= Stephen Marshall (minister) =

English Nonconformist churchman (d. 1655)

Stephen Marshall (c. 1594 – 1655) was an English Nonconformist churchman. His sermons, especially that on the death of John Pym in 1643, reveal eloquence and fervour. The only "systematic" work he published was A Defence of Infant Baptism, against John Tombes (1646).

==Early life==
He was born at Godmanchester in Huntingdonshire, and was educated at Emmanuel College, Cambridge (M.A. 1622, B.D. 1629). After holding the living of Wethersfield in Essex, he became vicar of Finchingfield. In 1636 he was reported for "want of conformity."

==Civil War years==
Marshall was a powerful preacher: Robert Baillie noted that he was reckoned the best in England. He also influenced the elections for the Short Parliament of 1640: Edward Hyde, 1st Earl of Clarendon considered his influence on the parliamentary side to be greater than that of William Laud on the royalist. In 1642 Marshall was appointed lecturer at St Margaret's, Westminster, and delivered a series of addresses to the Commons in which he advocated episcopal and liturgical reform.

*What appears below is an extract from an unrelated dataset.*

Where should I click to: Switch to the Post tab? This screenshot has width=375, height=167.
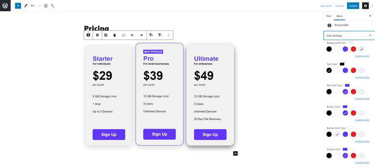tap(329, 16)
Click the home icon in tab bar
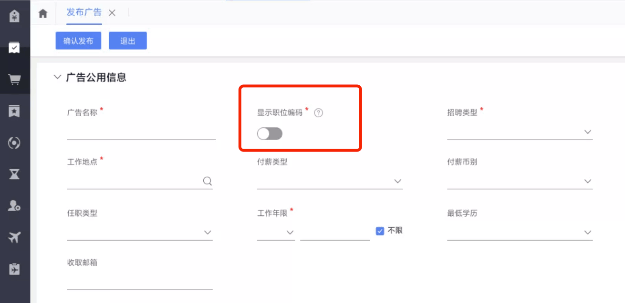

He had a share in writing Smectymnuus, was appointed chaplain to the Earl of Essex's regiment in 1642, and a member of the Westminster Assembly in 1643. He represented the English Parliament in Scotland in 1643, and attended the parliamentary commissions at the Uxbridge Conference in 1645. He was with Archbishop Laud before the latter's execution, and was chaplain to King Charles I at Holmby House and at Carisbrooke Castle.

==Later life==
A moderate Presbyterian, he contributed to the Westminster Shorter Catechism in 1647, and was one of the "Triers" in 1654. He died in November 1655 and was buried in Westminster Abbey, but his body was exhumed and maltreated at the Restoration.

==Works==
- A defence of infant-baptism in answer to two treatises

He worked as a contributor on:

- Smectymnuus (contributor)
- Shorter Catechism (contributor)

===Sermons===
- A sermon Preached before the Honourable House of Commons, now assembled in Parliament, at their publike Fast, 17 November 1640. Upon 2 Chron. 15. 2 (1641)
- The Song of Moses, the Servant of God, and the Song of the Lamb(1643)
- A sacred panegyrick, or, A sermon of thanksgiving, preached to the two Houses of Parliament....18 January 1643 (1644)
- On the death of John Pym [?] (1643)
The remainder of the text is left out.